What have the Romans ever done for us?

Yesterday I received the most forum reputation I’ve ever had for any single post! People were complaining on the forums (shocker there) that 2.1 was over-hyped. I pointed out that, just like the militants in Monty Python’s Life of Brian in the "What have the Romans ever done for us?" sketch, that you can give someone everything or nothing or something in between and they will STILL be unhappy.

To make the point with a bit of satire, I whipped up a GIF file.

The best bit (for me) was when someone reposted this on Reddit and people were making complaint posts underneath, about how it "..was outrageous for them to have to pay $60 for these fixes to be done when all the Horizons functionality should have been in the game at launch for free!"

Clearly the irony was lost. Everything mentioned (except skid marks) is free and available to everyone at the next release. My point made for me – you just can’t please some people.

The Six Million Credit Man

sleepingOr… How I crashed my Anaconda.

Over the weekend I had been doing a mix of Wing trading with other members of dMw getting lots of trade dividends and spending some time shooting ships at Lugh, racking up credits with the “The Spear of Lugh” community goal.

 

I had bought an upgrade to my Python (Class 5B thrusters) which hit my bank account by 5 million credits, so with the bank balance at 8 million, I needed to do some trading to bring my account back to the 12 million mark, so I would have twice my Anaconda re-buy value.

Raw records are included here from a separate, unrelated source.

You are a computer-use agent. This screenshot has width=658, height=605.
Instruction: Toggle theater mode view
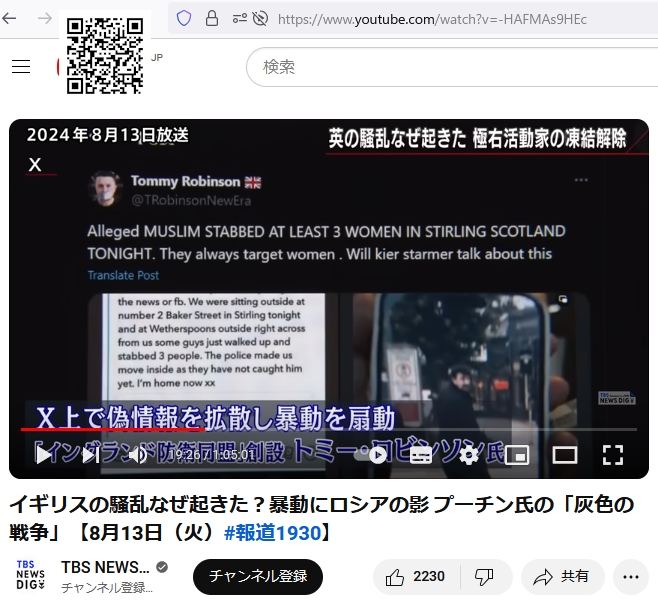click(565, 455)
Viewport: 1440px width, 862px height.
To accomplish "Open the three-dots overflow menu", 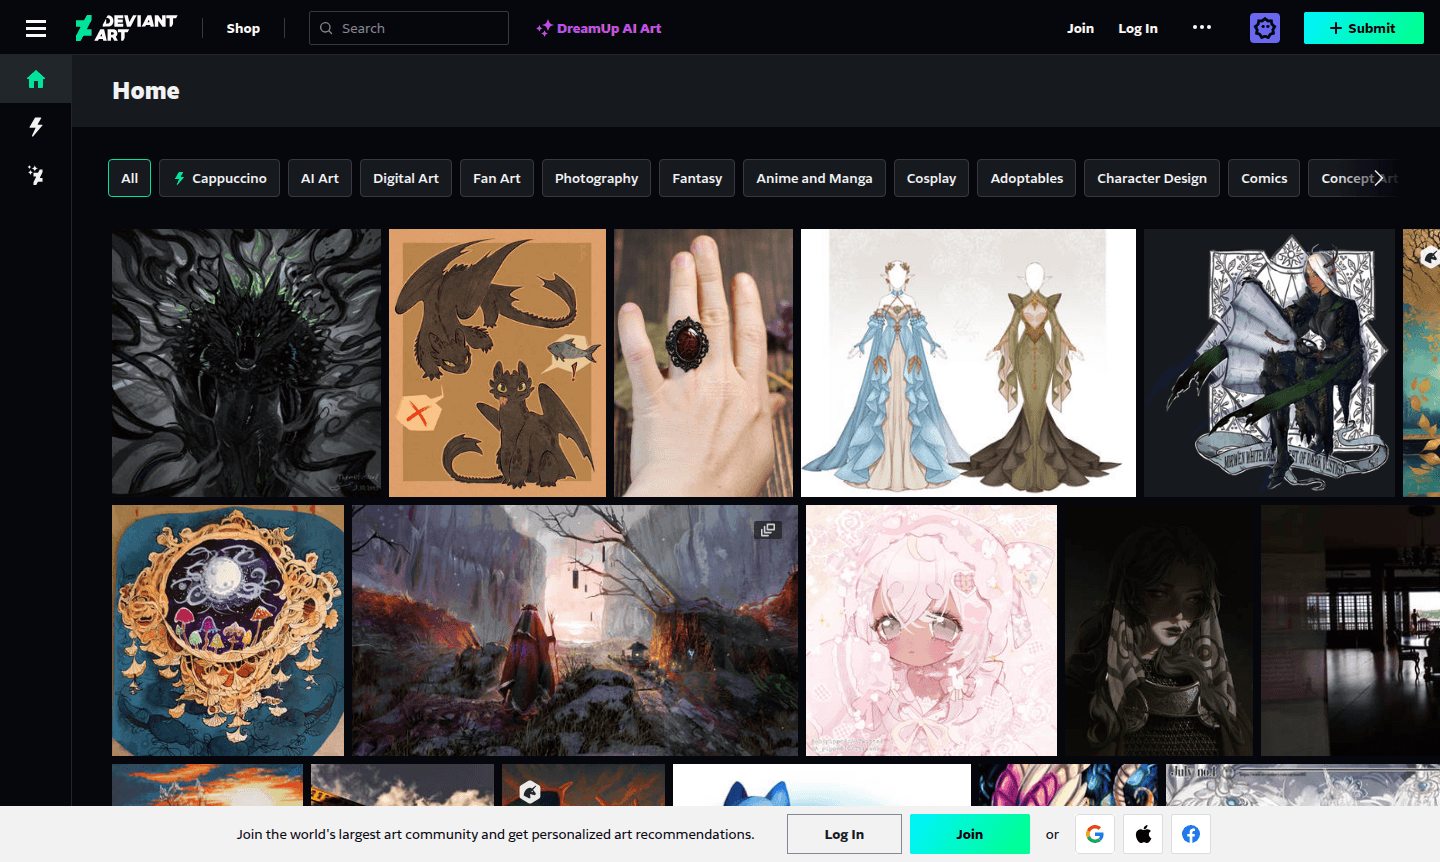I will click(x=1201, y=27).
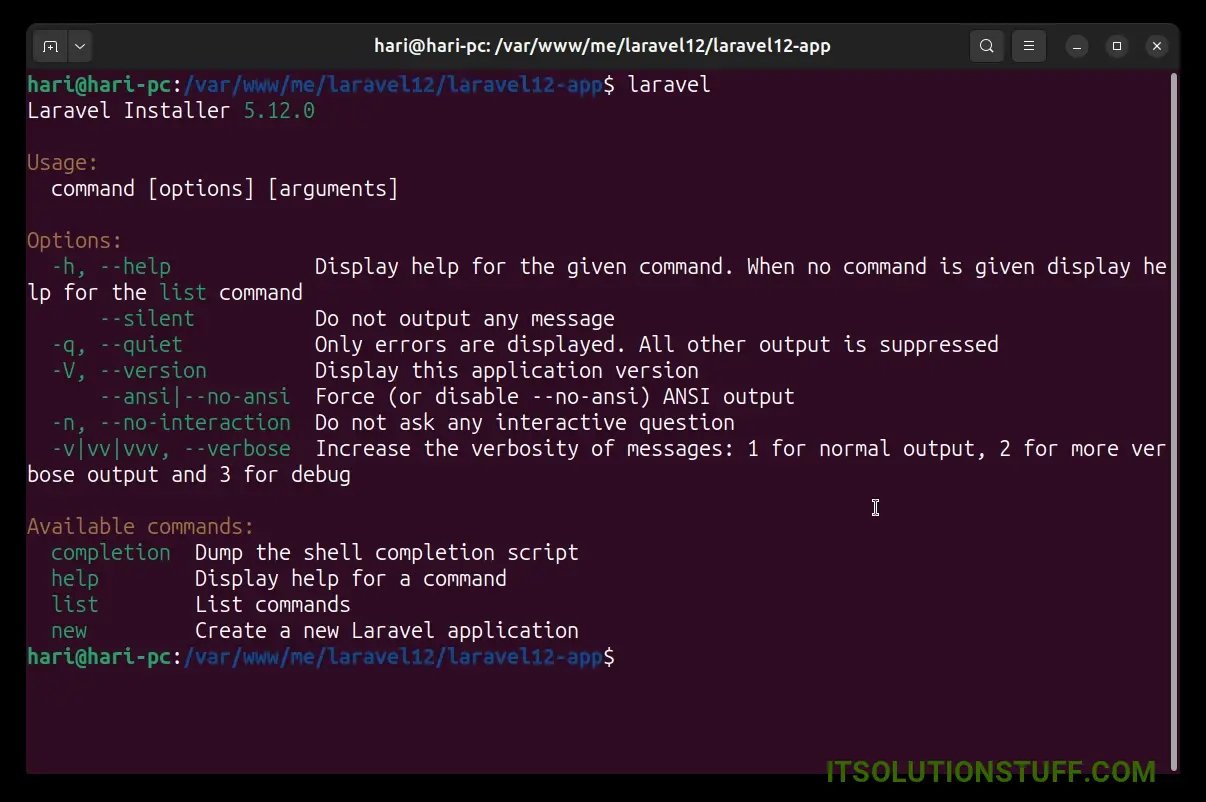The image size is (1206, 802).
Task: Expand the new tab dropdown arrow
Action: click(x=79, y=46)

Over the course of Saturday and Sunday I went from 8M CR to about 16.5M CR, which was great, because with the mixture of combat and trading I was doing, nothing was too repetitive and it only took a few hours on the day.

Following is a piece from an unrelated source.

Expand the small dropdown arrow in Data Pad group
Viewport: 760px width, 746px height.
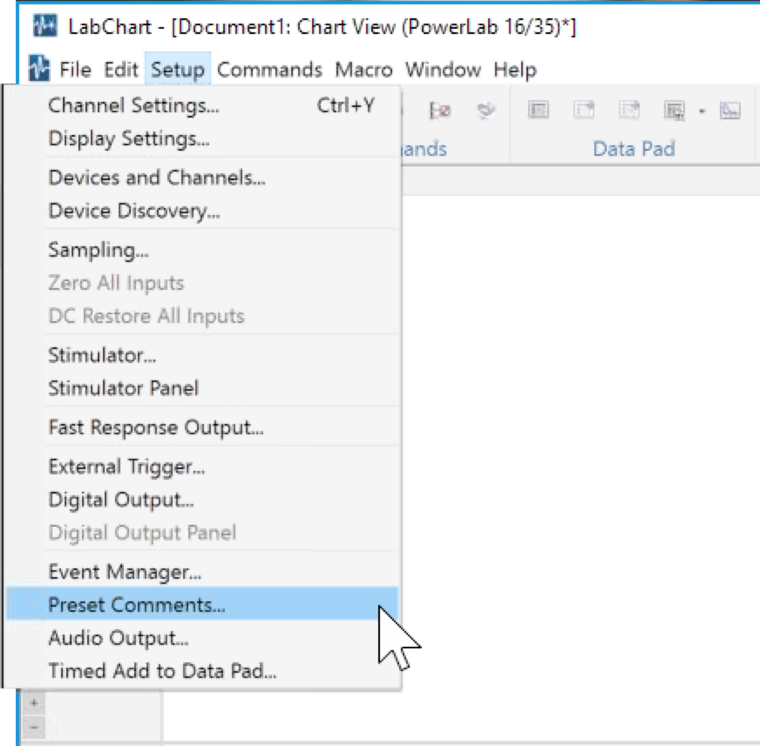[x=701, y=111]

Sunday evening, everyone else had logged off and I was a bit tired, but I had a 600CR fine at a station around 50Lyr away, so I set sail for “one last trip” to go and pay the fine.

Leaving the station at Gliese 868 I was on too high a throttle setting and realised it too late I also had upward momentum!  Frantic use of thrusters failed to arrest my collision with the edge of the station exit and boom! No more Anaconda and six million credits then left my account to re-buy the ship (thankfully with no cargo on board).

anaconda_boom

So, the moral of the story is always have your insurance, but if you don’t want to NEED it, don’t fly tired; you make mistakes. Really costly ones.